Ten thousand medication disposal kits are headed to the Pitt County Coalition on Substance Abuse for distribution. As Jared Brumbaugh reports, the kits are an effort to get rid of unused opioids.
The disposal kits help prevent people from becoming addicted to opioids by providing a simple and easily accessible way to dispose of unused medications. Communications Director with Trillium Health Jennifer Mackethan says the Deterra Drug Deactivation System works by combining water and activated carbon to neutralize any organic medications containing opioids.
“It’s really just as easy as adding some water, putting in the pills, you close the packet and then shake it up. And within a few minutes, it has done its job and the medication and the chemicals are deactivated so they can no longer be used.”

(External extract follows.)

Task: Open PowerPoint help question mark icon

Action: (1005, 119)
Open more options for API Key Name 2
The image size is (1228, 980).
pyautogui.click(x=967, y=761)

Trillium will receive two to three shipments of the 45-pill capacity kits from Mallinckrodt Pharmaceuticals. Executive Director of the Pitt County Coalition on Substance Abuse Elizabeth Montgomery-Lee says they’re hoping to partner with local pharmacies and PORT Human Services to distribute them.
“I am optimistic that these kits will help people dispose of them before they get in the wrong hands, or get in the hands of their children or grandchildren.”
Montgomery-Lee says more than 220 medication or drug overdoses were reported in Pitt County emergency rooms in the first six months of this year.